(Data extracted from a collection)
---
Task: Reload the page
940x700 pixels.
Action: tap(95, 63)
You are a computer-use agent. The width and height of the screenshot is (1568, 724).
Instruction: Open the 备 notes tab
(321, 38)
---
Output the complete data verbatim.

Task: Reload the page
940x700 pixels.
Action: tap(95, 63)
You are a computer-use agent. The width and height of the screenshot is (1568, 724).
Instruction: Open the 备 notes tab
(321, 38)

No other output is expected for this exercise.